Prefer using action creators for dispatching any actions. However, rather than writing action creators by hand, we recommend using the createSlice
function from Redux Toolkit, which will generate action creators and action types automatically.
Redux was designed to be extensible, and the middleware API was specifically created to allow different forms of async logic to be plugged into the Redux store. That way, users wouldn't be forced to learn a specific library like RxJS if it wasn't appropriate for their needs.
This led to a wide variety of Redux async middleware addons being created, and that in turn has caused confusion and questions over which async middleware should be used.
We recommend using the Redux Thunk middleware by default, as it is sufficient for most typical use cases (such as basic AJAX data fetching). In addition, use of the async/await
syntax in thunks makes them easier to read.
If you have truly complex async workflows that involve things like cancelation, debouncing, running logic after a given action was dispatched, or "background-thread"-type behavior, then consider adding more powerful async middleware like Redux-Saga or Redux-Observable.
We have traditionally suggested keeping as much logic as possible outside components. That was partly due to encouraging the "container/presentational" pattern, where many components simply accept data as props and display UI accordingly, but also because dealing with async logic in class component lifecycle methods can become difficult to maintain.
We still encourage moving complex synchronous or async logic outside components, usually into thunks. This is especially true if the logic needs to read from the store state.
However, the use of React hooks does make it somewhat easier to manage logic like data fetching directly inside a component, and this may replace the need for thunks in some cases.
"Selector functions" are a powerful tool for encapsulating reading values from the Redux store state and deriving further data from those values. In addition, libraries like Reselect enable creating memoized selector functions that only recalculate results when the inputs have changed, which is an important aspect of optimizing performance.
We strongly recommend using memoized selector functions for reading store state whenever possible, and recommend creating those selectors with Reselect.
However, don't feel that you must write selector functions for every field in your state. Find a reasonable balance for granularity, based on how often fields are accessed and updated, and how much actual benefit the selectors are providing in your application.
selectThing
#We recommend prefixing selector function names with the word select
, combined with a description of the value being selected.

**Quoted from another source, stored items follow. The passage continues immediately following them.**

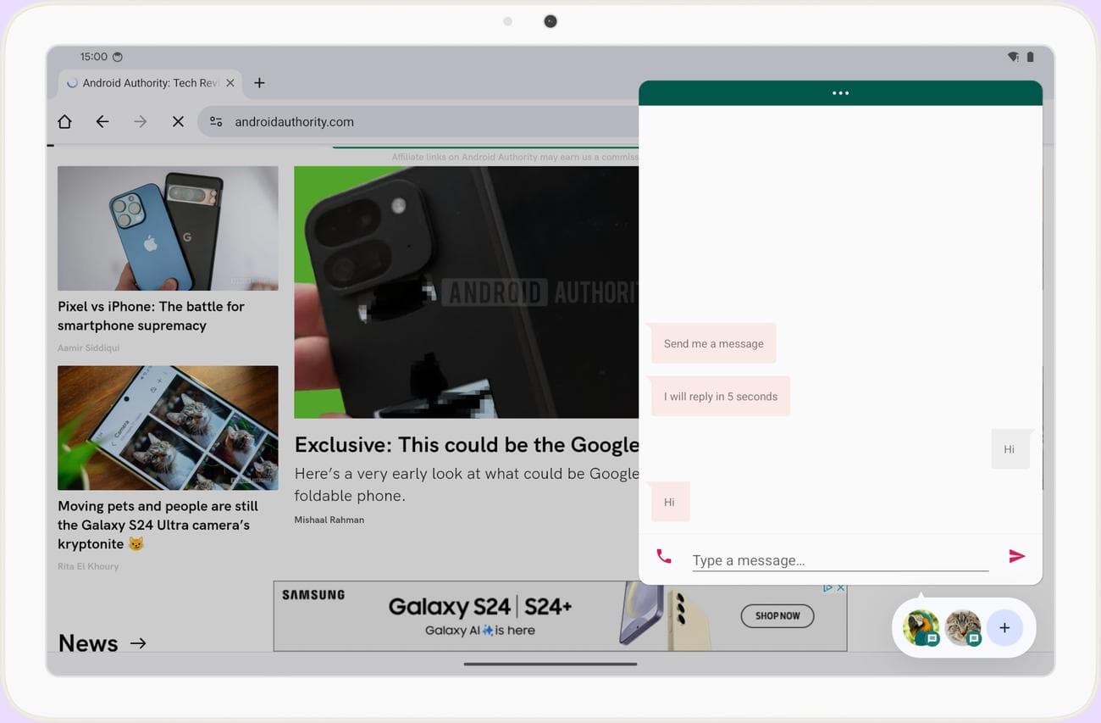Screen dimensions: 1101x723
Task: Click Shop Now in Samsung ad
Action: pyautogui.click(x=777, y=616)
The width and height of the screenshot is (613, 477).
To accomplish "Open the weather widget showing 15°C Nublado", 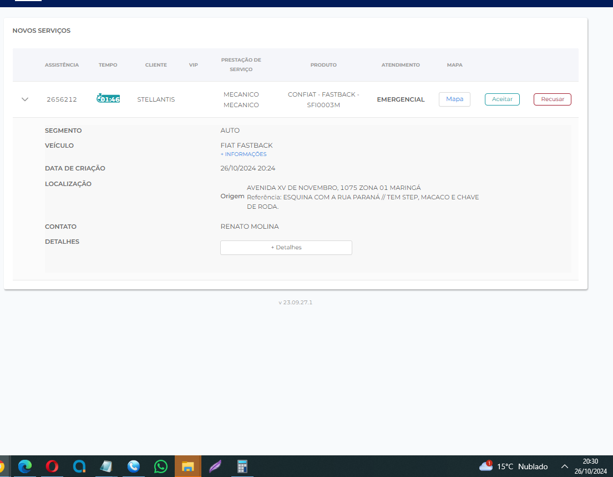I will pyautogui.click(x=513, y=466).
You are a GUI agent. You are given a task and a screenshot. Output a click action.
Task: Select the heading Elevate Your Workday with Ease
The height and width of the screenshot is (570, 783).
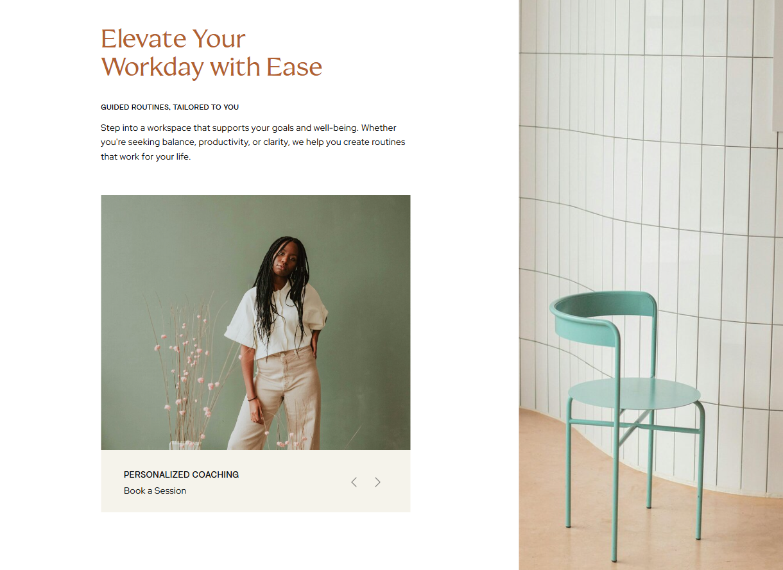pyautogui.click(x=211, y=53)
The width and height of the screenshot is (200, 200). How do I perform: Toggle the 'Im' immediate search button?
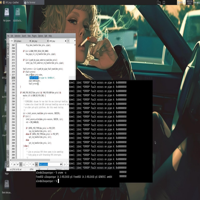click(x=36, y=164)
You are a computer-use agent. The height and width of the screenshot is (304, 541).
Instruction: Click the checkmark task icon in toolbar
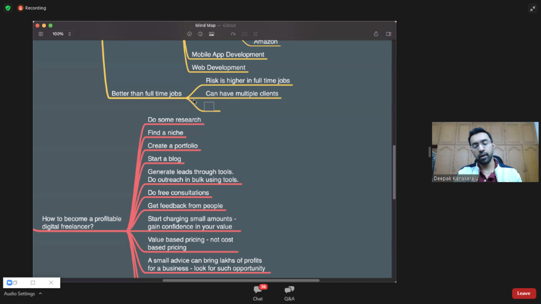tap(189, 34)
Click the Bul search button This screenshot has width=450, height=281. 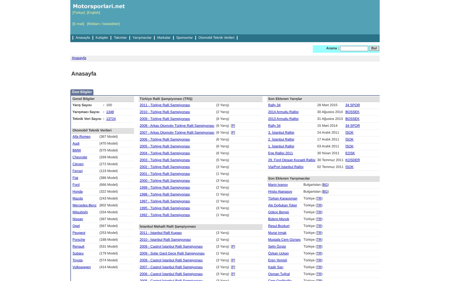click(x=374, y=48)
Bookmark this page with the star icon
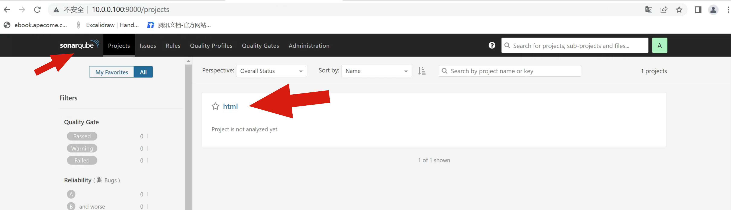The height and width of the screenshot is (210, 731). 679,10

Examples of this would be selectTodos
, selectVisibleTodos
, and selectTodoById
.
Most form state shouldn't go in Redux. In most use cases, the data is not truly global, is not being cached, and is not being used by multiple components at once. In addition, connecting forms to Redux often involves dispatching actions on every single change event, which causes performance overhead and provides no real benefit. (You probably don't need to time-travel backwards one character from name: "Mark"
to name: "Mar"
.)
Even if the data ultimately ends up in Redux, prefer keeping the form edits themselves in local component state, and only dispatching an action to update the Redux store once the user has completed the form.
There are use cases when keeping form state in Redux does actually make sense, such as WYSIWYG live previews of edited item attributes. But, in most cases, this isn't necessary.